The International Energy Agency (IEA)'s newly released "Advancing Clean Technology Manufacturing" report points out that the current global solar cell and module manufacturing capacity utilization rate is about 50%, and the existing capacity can already meet the 2030 net-zero emissions target.

According to the report, global investments in new solar factories amounted to $80 billion in 2023 alone, which is two times more than in 2022. Global solar cell and module capacity grew by around 550 GW in 2023. 

Currently, about 80% of the global PV manufacturing industry is concentrated in China, while India and the United States each account for 5% of the share, and Europe accounts for only 1%. Among them, China's wafer production capacity accounts for about 95% of the global capacity, polysilicon production capacity accounts for 96%, and module production capacity accounts for 83%.

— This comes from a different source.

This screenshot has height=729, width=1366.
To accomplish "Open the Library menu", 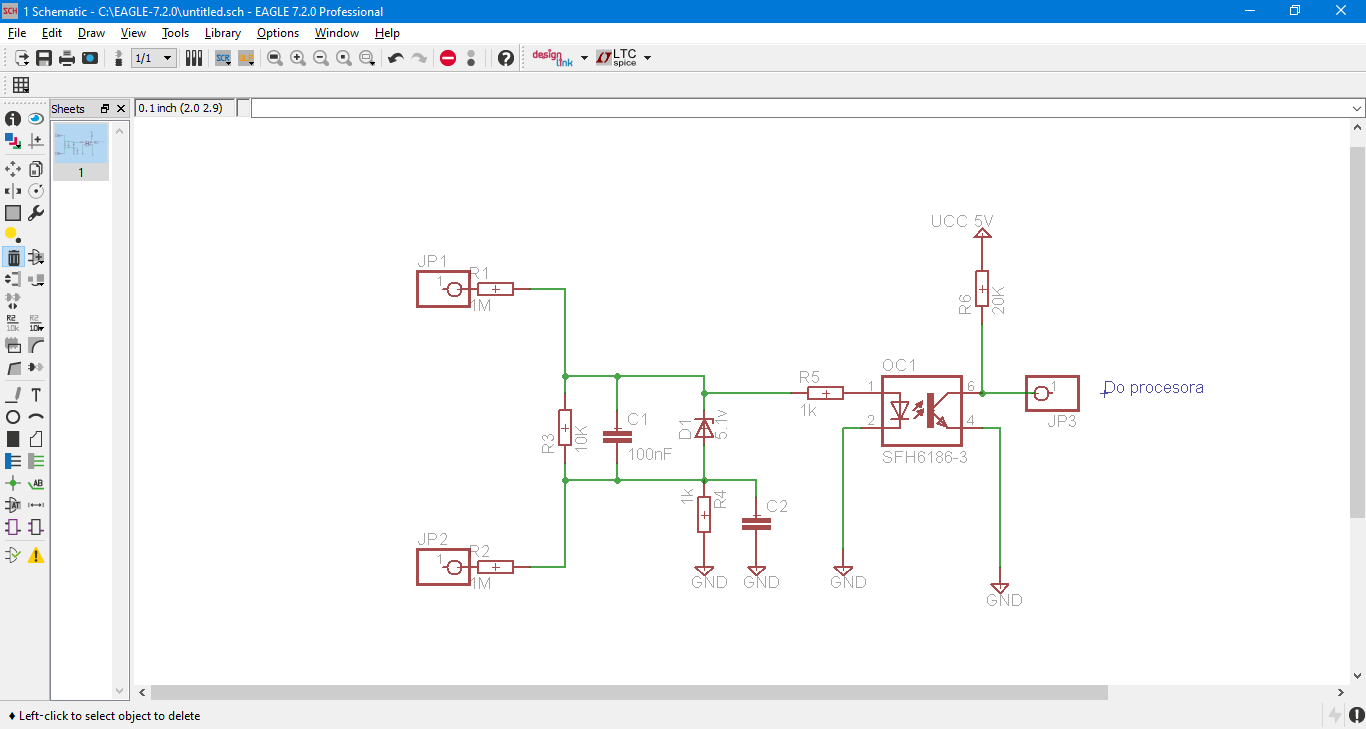I will [223, 33].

The report states, "Existing manufacturing capacity for solar PV modules and cells is already available to meet the conditions required for net-zero emissions by 2030 - six years ahead of schedule, with only modest gaps remain in the upstream steps of wafer and polysilicon manufacturing. "

While the surge in capacity has depressed module prices and attracted more downstream installations, inventories of PV modules continue to grow. However, there are already indications that the scale of currently planned capacity is being scaled back or delayed, particularly in China.

On the basis of announced projects, China's share of three segments - modules, cells and wafers has declined slightly, and the share of polysilicon capacity will increase, reaching nearly 95% by 2030, the IEA said.